WHAT YOU ARE ASKED TO DO: When you find the line with "Open the File" among the records below, reproduce it and each line after it exactly, ending with the line with "This screenshot has width=1266, height=601.".

EXERCISE INPUTS:
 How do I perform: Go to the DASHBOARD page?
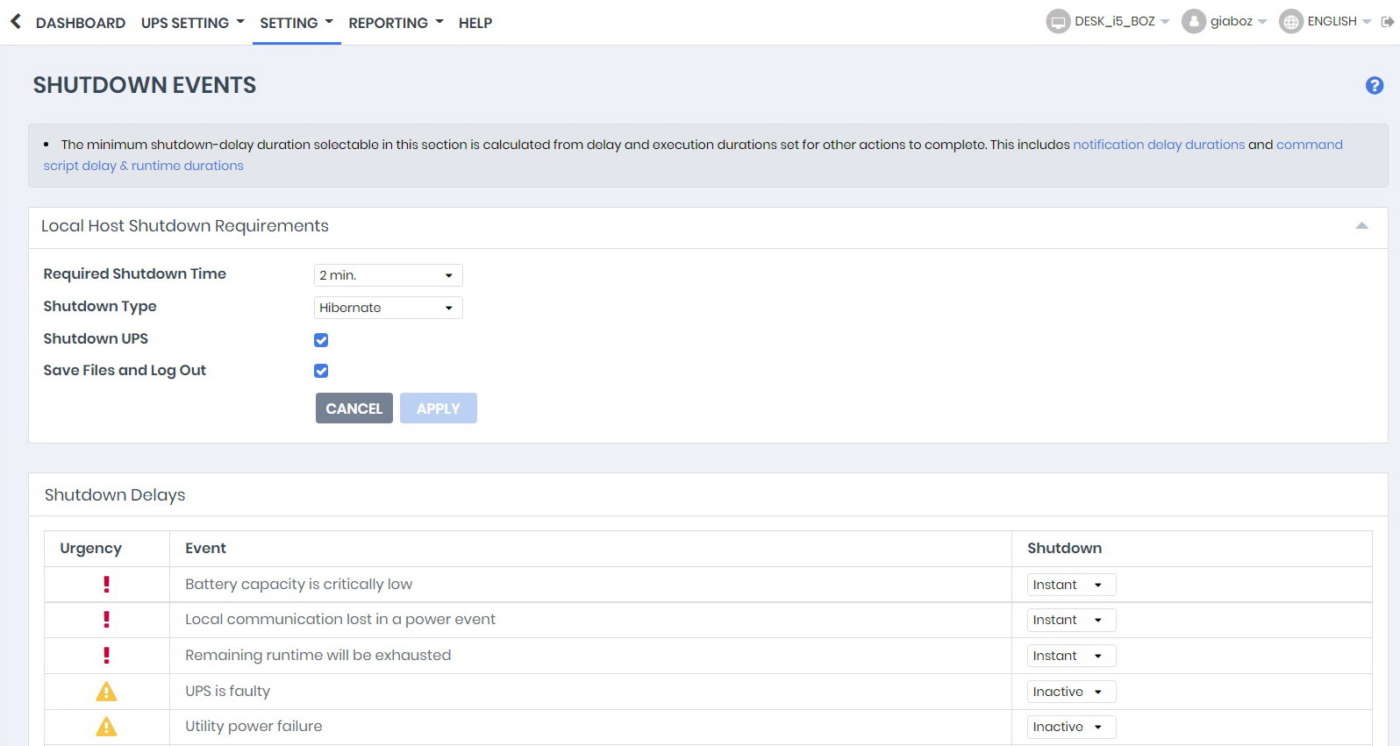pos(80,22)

...

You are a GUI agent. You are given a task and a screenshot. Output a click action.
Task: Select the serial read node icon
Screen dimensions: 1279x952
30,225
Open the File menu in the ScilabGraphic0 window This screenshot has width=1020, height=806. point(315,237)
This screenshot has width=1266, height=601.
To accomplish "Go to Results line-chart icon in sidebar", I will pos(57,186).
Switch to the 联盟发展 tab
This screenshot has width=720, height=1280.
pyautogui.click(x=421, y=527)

FINISHED EXERCISE:
Open the File menu in the ScilabGraphic0 window This screenshot has width=1020, height=806. point(315,237)
This screenshot has width=1266, height=601.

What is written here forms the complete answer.